Aangezien het hier actualiserend plan betreft, is er geen sprake van (ruimtelijke) ontwikkelingen die invloed kunnen hebben op deze natuurgebieden. Hierdoor hoeft er in het kader van dit bestemmingsplan op dit moment bij gelijkblijvende omstandigheden geen nader onderzoek plaats te vinden.
Soortbescherming
Op basis van de Flora- en faunawet zijn gebieden aangewezen voor de bescherming van dier- en plantensoorten. De werkingssfeer van de Flora- en faunawet is niet beperkt tot of gerelateerd aan speciaal aangewezen gebieden, maar geeft soorten overal in Nederland bescherming.
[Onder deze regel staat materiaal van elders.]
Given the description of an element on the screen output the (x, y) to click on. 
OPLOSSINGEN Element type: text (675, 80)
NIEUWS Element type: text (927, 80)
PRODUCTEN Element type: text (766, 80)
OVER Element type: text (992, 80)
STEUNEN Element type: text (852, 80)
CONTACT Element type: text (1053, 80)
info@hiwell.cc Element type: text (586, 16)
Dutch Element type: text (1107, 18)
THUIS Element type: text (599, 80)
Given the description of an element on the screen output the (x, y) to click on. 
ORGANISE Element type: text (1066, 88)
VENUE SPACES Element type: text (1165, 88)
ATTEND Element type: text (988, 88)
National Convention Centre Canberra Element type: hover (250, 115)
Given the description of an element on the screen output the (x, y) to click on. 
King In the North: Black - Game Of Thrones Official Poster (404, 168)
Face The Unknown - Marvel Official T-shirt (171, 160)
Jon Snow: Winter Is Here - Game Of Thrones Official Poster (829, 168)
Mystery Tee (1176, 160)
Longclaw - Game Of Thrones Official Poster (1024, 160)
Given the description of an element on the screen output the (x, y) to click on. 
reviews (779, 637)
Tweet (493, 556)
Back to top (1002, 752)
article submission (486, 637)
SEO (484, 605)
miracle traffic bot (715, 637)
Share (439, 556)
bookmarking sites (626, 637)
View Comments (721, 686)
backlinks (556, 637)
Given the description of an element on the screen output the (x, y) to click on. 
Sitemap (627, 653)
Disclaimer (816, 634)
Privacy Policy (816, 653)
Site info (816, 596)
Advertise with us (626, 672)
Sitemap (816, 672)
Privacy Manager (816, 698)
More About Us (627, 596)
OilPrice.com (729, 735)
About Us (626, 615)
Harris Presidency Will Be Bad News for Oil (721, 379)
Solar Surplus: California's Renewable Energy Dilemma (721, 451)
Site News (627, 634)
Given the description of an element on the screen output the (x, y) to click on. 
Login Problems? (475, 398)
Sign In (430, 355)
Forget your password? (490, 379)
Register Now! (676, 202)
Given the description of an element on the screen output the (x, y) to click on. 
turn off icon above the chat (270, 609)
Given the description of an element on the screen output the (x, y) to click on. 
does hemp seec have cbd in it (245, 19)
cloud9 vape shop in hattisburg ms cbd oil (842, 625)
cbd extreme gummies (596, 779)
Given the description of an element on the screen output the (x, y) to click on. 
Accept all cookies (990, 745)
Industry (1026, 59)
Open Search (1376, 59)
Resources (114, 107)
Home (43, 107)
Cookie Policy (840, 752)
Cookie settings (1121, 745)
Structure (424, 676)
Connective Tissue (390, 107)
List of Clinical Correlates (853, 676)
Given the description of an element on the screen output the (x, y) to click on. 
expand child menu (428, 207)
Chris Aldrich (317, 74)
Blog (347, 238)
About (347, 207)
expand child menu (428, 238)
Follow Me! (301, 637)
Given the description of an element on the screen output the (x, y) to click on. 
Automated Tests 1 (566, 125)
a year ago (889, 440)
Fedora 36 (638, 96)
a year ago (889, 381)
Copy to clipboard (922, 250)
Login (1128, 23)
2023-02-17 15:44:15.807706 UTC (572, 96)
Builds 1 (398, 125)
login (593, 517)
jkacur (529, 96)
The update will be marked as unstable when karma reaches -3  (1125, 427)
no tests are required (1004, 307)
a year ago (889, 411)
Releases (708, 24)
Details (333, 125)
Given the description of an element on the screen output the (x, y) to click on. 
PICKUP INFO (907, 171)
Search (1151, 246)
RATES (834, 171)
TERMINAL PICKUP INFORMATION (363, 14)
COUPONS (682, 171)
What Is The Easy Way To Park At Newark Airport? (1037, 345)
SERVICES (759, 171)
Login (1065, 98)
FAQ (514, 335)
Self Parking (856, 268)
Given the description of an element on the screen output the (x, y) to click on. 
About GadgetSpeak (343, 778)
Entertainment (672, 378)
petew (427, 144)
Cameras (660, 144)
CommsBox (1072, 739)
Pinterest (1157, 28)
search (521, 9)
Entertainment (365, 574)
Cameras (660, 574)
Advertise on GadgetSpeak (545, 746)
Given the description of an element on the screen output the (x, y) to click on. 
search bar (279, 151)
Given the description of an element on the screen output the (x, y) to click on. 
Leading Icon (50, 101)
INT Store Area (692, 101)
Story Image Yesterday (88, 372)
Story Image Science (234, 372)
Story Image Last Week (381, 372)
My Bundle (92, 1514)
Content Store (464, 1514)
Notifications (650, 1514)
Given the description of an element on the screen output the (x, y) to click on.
Op grond van de Flora- en faunawet gelden algemene verboden tot het verwijderen van groeiplaatsen van beschermde plantensoorten en het beschadigen of verstoren van voortplantings- of vaste rust- of verblijfplaatsen van beschermde diersoorten.
Omdat dit bestemmingsplan actualiserend van aard is en geen ontwikkelingen mogelijk maakt met een relevante planologische uitstraling, zijn geen significante gevolgen te verwachten.
Naast het aanwijzen van gebieden zijn ook aangewezen dier- en plantensoorten beschermd op basis van de Flora- en faunawet. Ook hierbij geldt dat omdat het bestemmingsplan een actualiserend karakter heeft, geen ontheffing op basis van deze wet is vereist.